I hate it when drinking is described as a way to "remove oneself from reality." For me, drinking never consciously felt like an escape--never once a way to avoid or to disconnect. If anything, my drinking felt like a total thrust into something fuller, deeper and more textured: a sort of careless splashing around in a huge vat of unsorted emotions, ebbing at a spasmodic pace. When I drank, I felt like it gave me full admittance into human interaction--a sudden, disarming ability to actually communicate, and to do so freely and authentically. It gave me license to become emotional, to discuss old topics of hurt or rejection and to respond to those old experiences hyperbolically. To get unapologetically lost in them. The next morning I would have forgotten the disclosures I made the night before, but with the steady wave of uneasiness I would still have the personal acknowledgement that I had gone there, however sloppy the attempt. Drowning in dopamine, feeling possible, wanting everyone around at once, talking, moving, whatever--if anything my reality seemed amped up, not watered down.
It's been a month since I had a drink. I found out that I had almost drank my pancreas into oblivion and that any future drink I have could potentially kill me. Not kidding. Did you know you can drink yourself to diabetes? it is true. My panic attacks weren't psychological--it was my blood sugar dipping so dangerously low my body was going into shock. And I knew I was at the helm, I knew the drinking was the cause, but still I put my body through it, again and again. I wanted the fully fleshed, dynamic, beat driven reality, even if I was making the beat with my head against the wall. I wanted to feel able to connect, the warm flush I got when we got through the pitcher and down to business, the truth just freely wheeling itself about the table with abandon. I would pay the price in the morning, over and over again. But that drunken reality turned out to be incapable of surviving dawn, the connections that felt so authentic and infinite wilting by morning into awkward and uneasy. There was nothing translatable in the actions I made during drunken attempts at life to daily, sustainable living. I could not work. I could pay my bills. I could not have an honest, sober conversation without a wave of panic. I could not plan and I would not have survived.

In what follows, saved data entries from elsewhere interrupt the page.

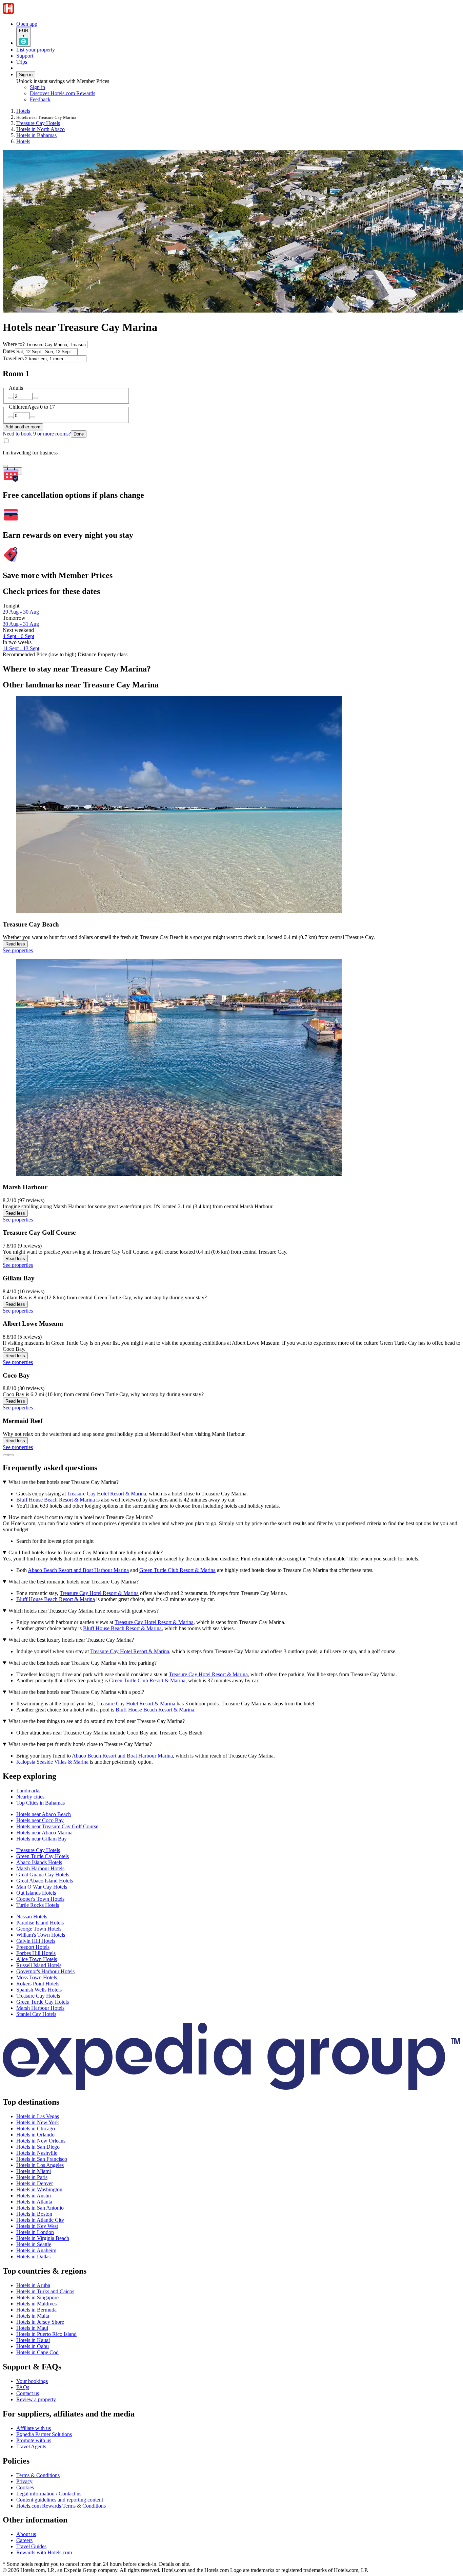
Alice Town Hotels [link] (36, 1959)
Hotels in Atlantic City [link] (40, 2220)
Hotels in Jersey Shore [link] (40, 2322)
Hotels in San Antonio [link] (40, 2208)
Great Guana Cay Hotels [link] (42, 1874)
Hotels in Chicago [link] (35, 2128)
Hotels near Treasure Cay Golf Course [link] (57, 1826)
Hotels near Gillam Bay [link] (41, 1838)
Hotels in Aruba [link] (33, 2285)
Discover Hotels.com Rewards (62, 93)
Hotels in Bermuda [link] (36, 2310)
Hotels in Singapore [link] (37, 2297)
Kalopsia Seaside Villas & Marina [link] (52, 1762)
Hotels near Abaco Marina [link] (44, 1832)
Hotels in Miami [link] (33, 2171)
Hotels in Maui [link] (32, 2328)
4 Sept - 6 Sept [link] (18, 636)
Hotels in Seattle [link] (33, 2244)
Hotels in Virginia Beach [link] (42, 2238)
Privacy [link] (24, 2481)
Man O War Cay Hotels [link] (41, 1887)
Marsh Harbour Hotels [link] (40, 1868)
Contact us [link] (27, 2393)
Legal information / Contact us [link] (48, 2493)
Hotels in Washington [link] (39, 2189)
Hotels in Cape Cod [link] (37, 2352)
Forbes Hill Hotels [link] (36, 1953)
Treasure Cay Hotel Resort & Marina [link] (106, 1493)
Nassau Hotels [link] (31, 1916)
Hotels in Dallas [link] (33, 2256)
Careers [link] (24, 2540)
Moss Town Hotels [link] (36, 1977)
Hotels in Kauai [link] (33, 2340)
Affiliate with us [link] (33, 2428)
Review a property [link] (36, 2399)
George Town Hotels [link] (38, 1929)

I will always romanticize booze. I will always think of it as something fabulous and promising--something with a real power unlike anything else I had ever gotten into my mouth. To strip one of insecurities, to bolster confidence and flood one with chemicals of pleasure is quite an elixer, and I will never think of it as anything other than magical. I will probably always want to walk through the wine aisle, read the labels of the Cabernets and the Pinots, tasting in my head exactly how they'd swell on my tongue in between puffs of a fag. I will probably always catch the waft from a nearby glass of whiskey and try to imagine if it was Kentucky or Tennessee, quickly play through my head what expression I would have spread across my face is I got down a glass of my own. I fucking love alcohol, and I probably always will. But the party is over. The party has been over for a while. I've just been refusing to leave, minesweeping unmanned dixie cups of beer, trying to squeeze a mumbling conversation out of the dude half-awake on the couch.
I'm lucky I almost killed myself, because there wasn't anything that was going to stop me except a direct, and fully understood threat to my life. If I drink again, my pancreas could blow. It seriously could just fucking blow. I know now that not having your health is not being fully alive. You cannot care about others when you feel your body everyday, yelling at you, putting you in perpetual pain. You cannot make good decisions, you cannot have a regular daily life. Nothing is worth your health, and I know that now that I'm getting mine back. I'm lucky I finally got a diagnosis. I was not being crazy, it was not in my head. I knew that on some level, but since nobody seemed to offer me any sort of further information I was left to draw my own conclusions. It feels terrifying that your youthful missteps can forever imbue you with disease. I don't want to be sick any more. I printed out some old photographs today to bring with me to Korea, but I don't think I'll bring any of the ones with me in the frame with me. I look so haggard, my eyes perpetually soggy and my facial expressions always twisted into some poor imitation of a happy person. I wonder how I was able to get by like that for so long, without anybody expressing much concern. I guess I was more convincing than it seems to me now.
I leave for Chicago in the morning, and it's crushing. I didn't see anyone before I left but my mother. Tomorrow she'll drop me off at a hotel where I'll spend my last 3 days alone trying to finish up paperwork and get my head together for the three year exodus. I can't afford to get too emotional about it, as I'm fully aware of how much living abroad takes out of you emotionally and physically. I'm preparing myself for feeling a long-term, tangible loneliness that for once in my life I cannot chase away with whiskey. I may make friends, I may not. You never know with these things. I may enjoy it, I may not.
I wish I could have seen someone. Anyone. The way I've gone about this has left me feeling disarmed and unprepared, trying to manage my body and get healthy while working out logistics zapped me of the energy I would have rather spent on making sure I said goodbye right, and to the right people. At the end of the day though, I guess it doesn't really matter. Things end, people leave and they never come back whether you say goodbye or not.